豪壮な曳山勇ましく 輪島・門前で黒島天領祭

重伝建の町並を勇壮に進む曳山=輪島市門前町黒島町

  ●門前高野球部が巡行「助っ人」に

 輪島市門前町黒島町で17日、市無形民俗文化財の黒島天領祭が始まり、城の天守を模し、総輪島塗の豪壮な曳山(ひきやま)2基が雄々しく古い町並を進み、北前船交易で栄えた往時をしのばせた。門前高野球部の部員16人が初めて曳山巡行の「助っ人」として参加し、市内で最も高齢化が進む地域の伝統継承に一役買った。
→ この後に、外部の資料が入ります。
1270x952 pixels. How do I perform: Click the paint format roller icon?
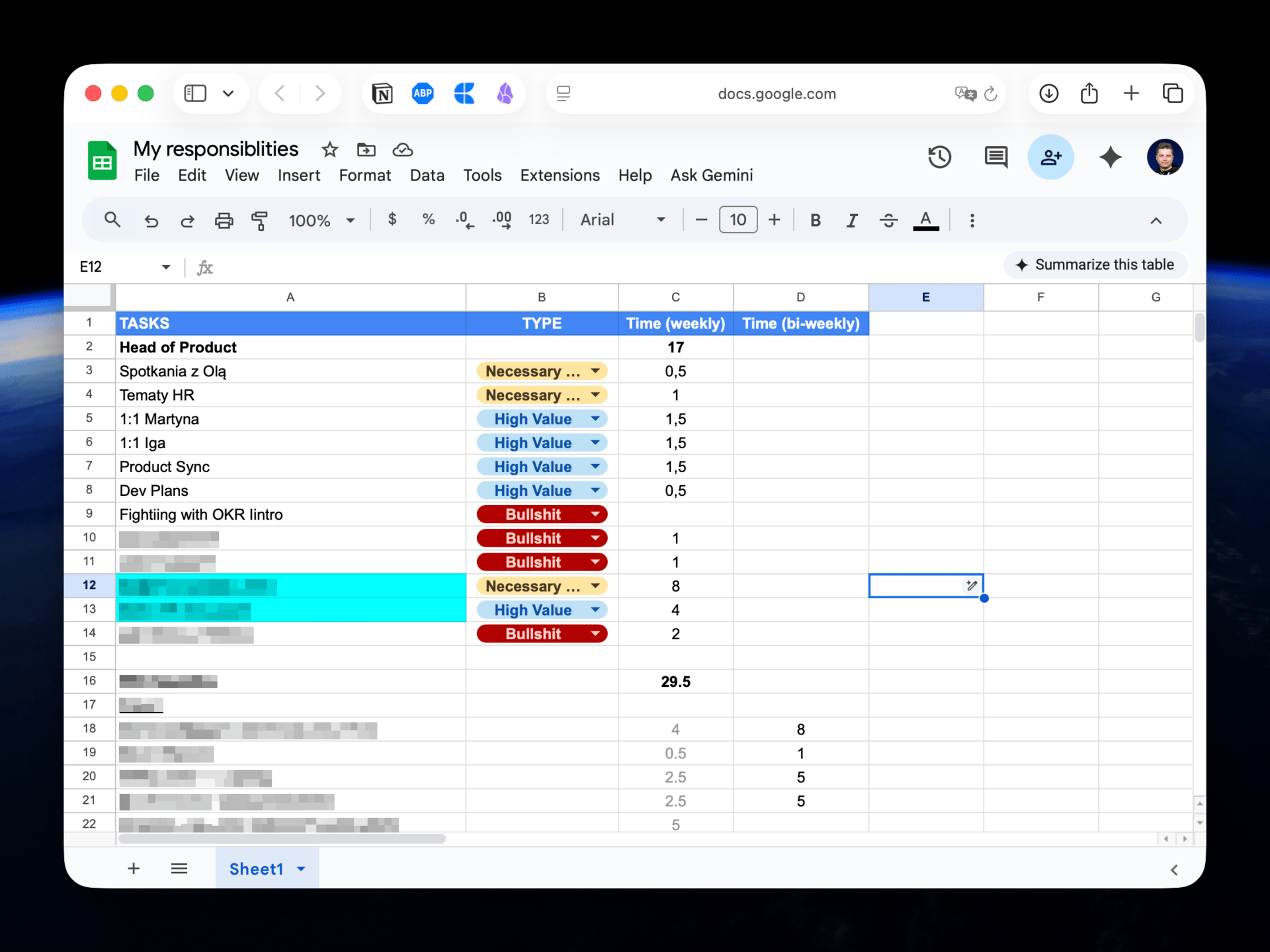tap(259, 220)
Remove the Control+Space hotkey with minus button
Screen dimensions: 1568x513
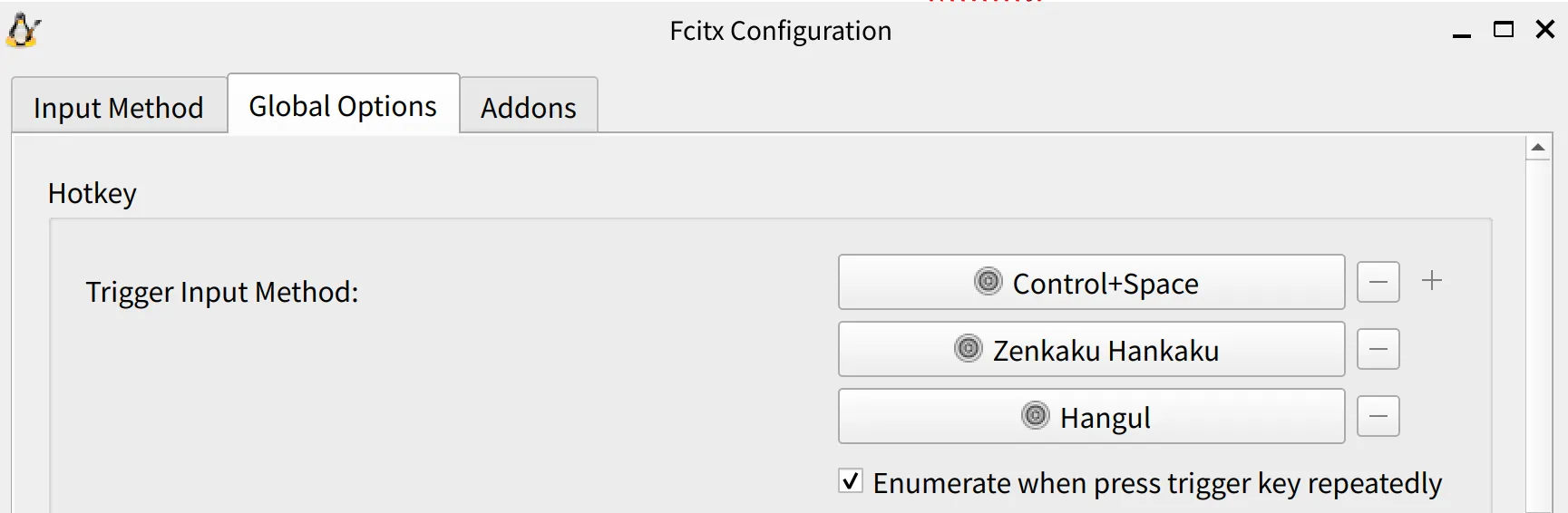coord(1378,282)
 若宮八幡神社で神事が営まれた後、神輿(みこし)と、高さ約8メートル、重さ約5トンの曳山が車体を揺らし、重伝建(重要伝統的建造物群保存地区)の家並みを練った。

 野球帽に法被姿の部員は曳山のかじ取り役を担った。麦わら帽に麻の半纏(はんてん)でそろえた住民らと息を合わせて、曳山の後方に突き出た操縦用の棒を押したり、引いたりして進行方向を変えた。町の北端で勢いよく回転させると、沿道からは大きな拍手が送られた。

 岐阜県出身で1年の福井剛志さん(15)は「初めての体験で大変だったが、楽しい。いつもお世話になっている地域のために、少しでも協力できてよかった」と充実した表情を見せた。

 人口約280人の黒島町は65歳以上の占める割合が約74%と、市内で最も高齢化が顕著な地域。祭りを開催するには住民以外の協力が欠かせない。

 門前高野球部員のほか、県内の大学生25人が担い手として加わり、氏子総代長の林賢一さん(75)は「若い力のおかげで無事祭りができた。ありがたい」と話した。最終日の18日は町の南側を曳山が練る。